Atco had planned to locate a 10 MW electrolyser at Warradarge in Western Australia’s midwest and use renewable energy to produce up to four tonnes of green hydrogen a day for blending into the state’s gas network.
The Clean Energy Innovation Park (CEIP) project was to be located alongside Bright Energy Investments’ 180 MW Warradarge wind farm about 250 kilometres north of Perth with the green hydrogen to be trucked south to gas network injection points.
Atco, which operates and maintains WA’s largest gas distribution network, has however backed away from the project citing the disconnect between production facility and end use.
“While we were initially confident we could build CEIP at Warradarge, our ongoing assessment and market development found the benefits of being closer to the end-user of the renewable hydrogen was more commercially viable than locating the CEIP in a more remote location,” the company said in an emailed statement.
“Atco still intends to explore a commercial hydrogen facility however believes it is more feasible to identify opportunities closer to heavy industry where demand will justify the investment.”
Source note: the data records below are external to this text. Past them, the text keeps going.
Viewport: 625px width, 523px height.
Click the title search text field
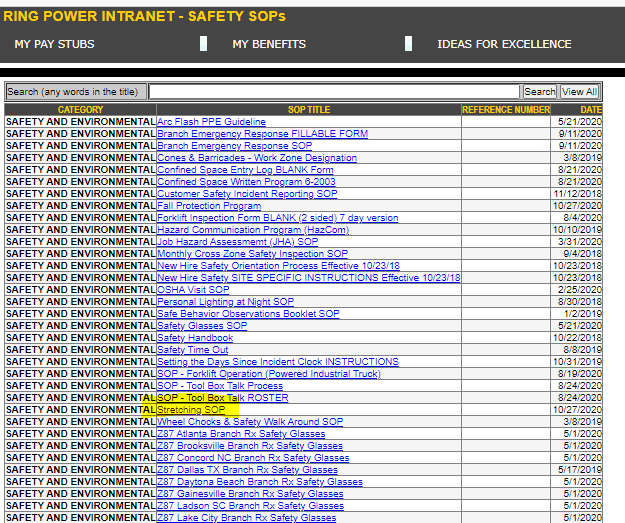pyautogui.click(x=335, y=91)
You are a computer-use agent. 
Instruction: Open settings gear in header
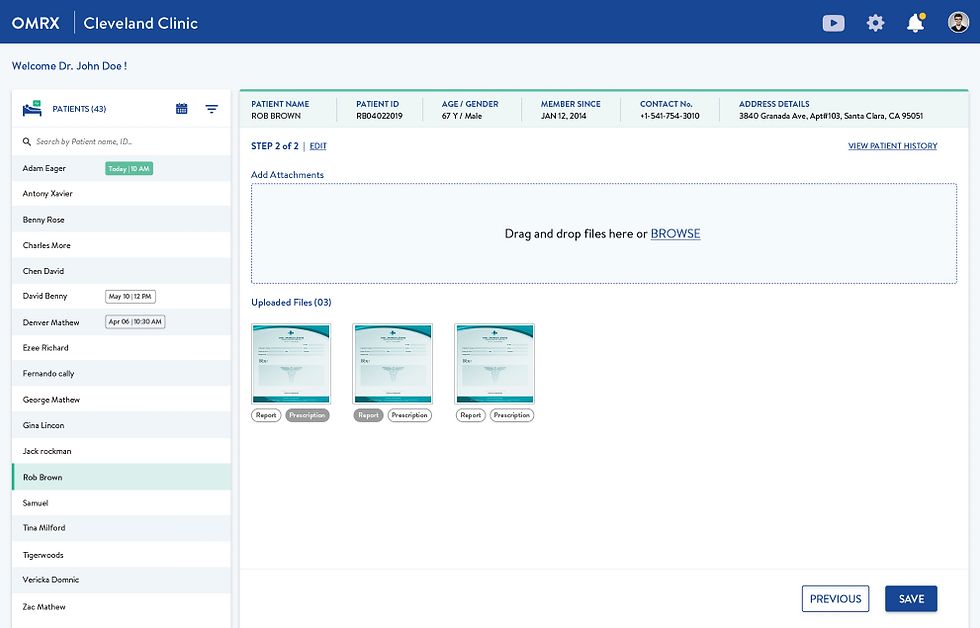[x=875, y=23]
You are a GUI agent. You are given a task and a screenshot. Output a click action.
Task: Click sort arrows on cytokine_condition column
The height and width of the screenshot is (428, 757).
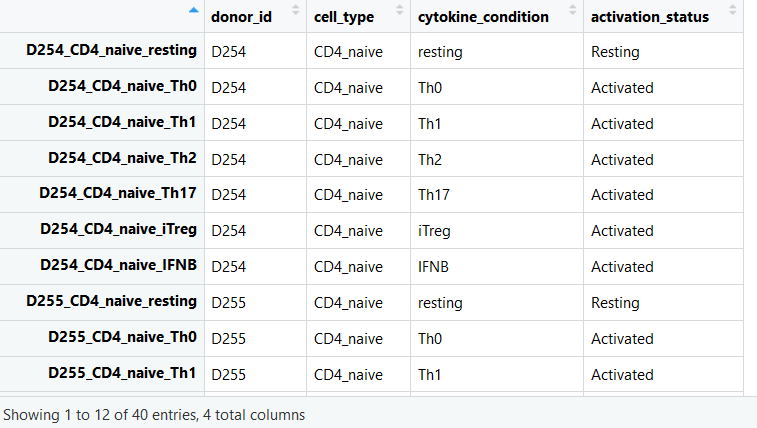tap(573, 10)
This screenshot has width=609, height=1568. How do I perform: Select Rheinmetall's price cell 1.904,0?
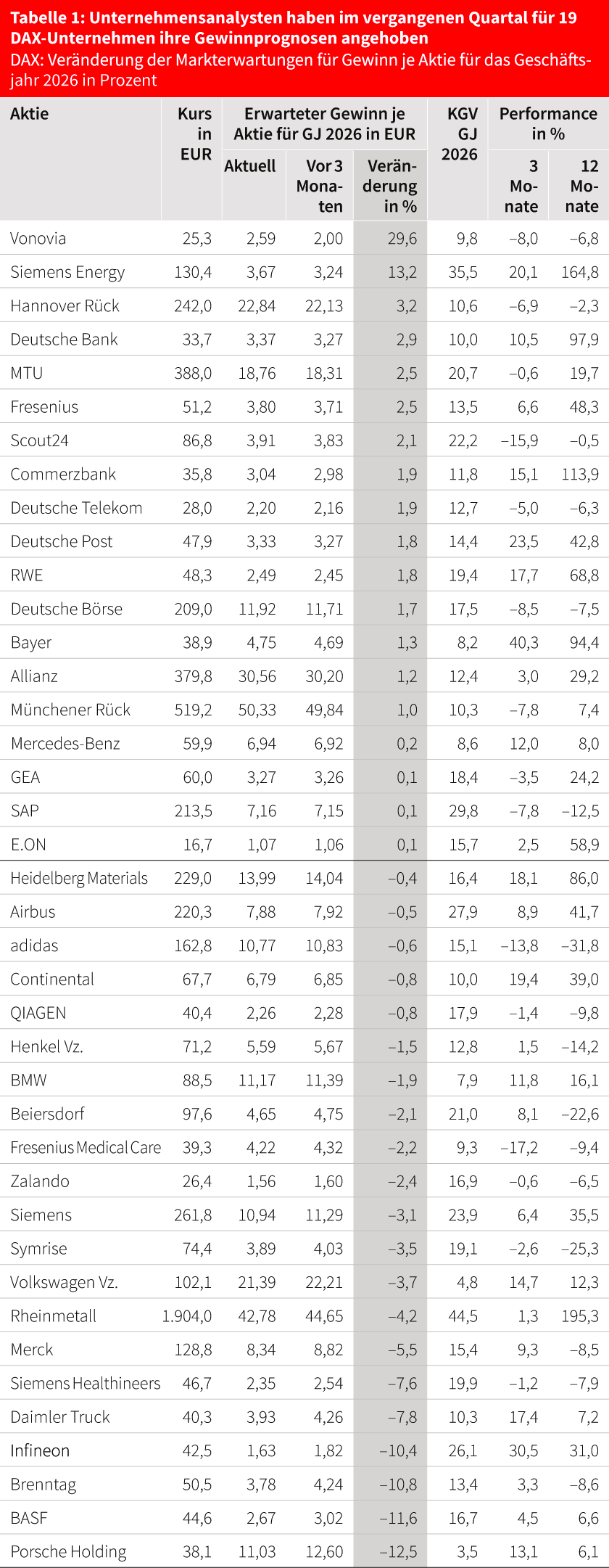187,1316
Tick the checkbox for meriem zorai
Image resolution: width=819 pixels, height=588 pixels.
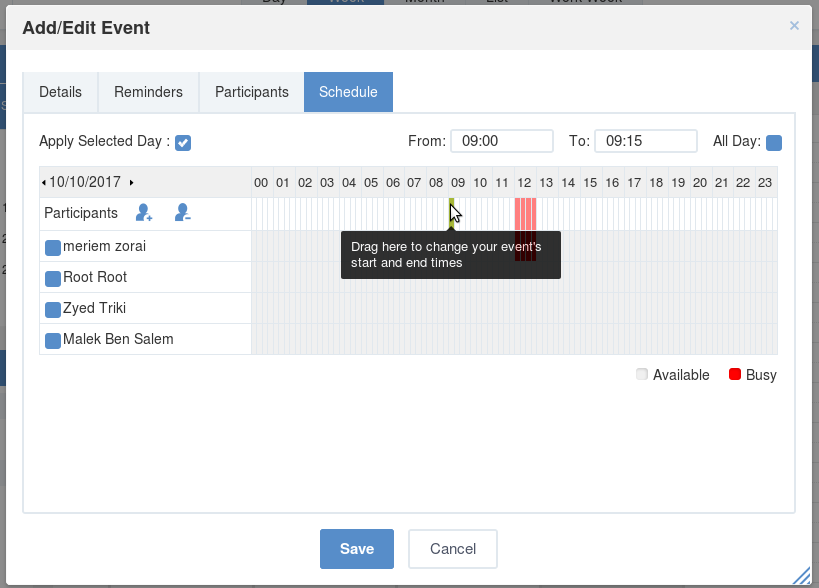point(53,248)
“We are confident that as the hydrogen economy in Western Australia grows and demand for renewable hydrogen increases, developing hydrogen plants across the state will become a reality.”
Atco had received $28.7 million (USD 19.4 million) from the Australian Renewable Energy Agency (ARENA) to help fund the CEIP project but the company said the change in project fundamentals meant it will not access the funding.
Despite scrapping the CEIP project, Atco continues to explore renewable hydrogen production. It is already producing green hydrogen at a solar-powered facility at Jandakot in Perth’s outer southern suburbs.
The Clean Energy Innovation Hub (CEIH) has been in operation since 2019, producing green hydrogen which is now servicing a high-speed hydrogen refuelling station. Green hydrogen, at levels from 2% to 10%, is also being blended into the existing gas distribution network in the region as part of a two-year trial that commenced during the last quarter of 2022.
The decision to not proceed with the CEIP project comes just weeks after Atco announced it would delay a 325 MW/2,600 MWh pumped hydro project planned for the New South Wales central west until there is a “clear commercial pathway” for the project.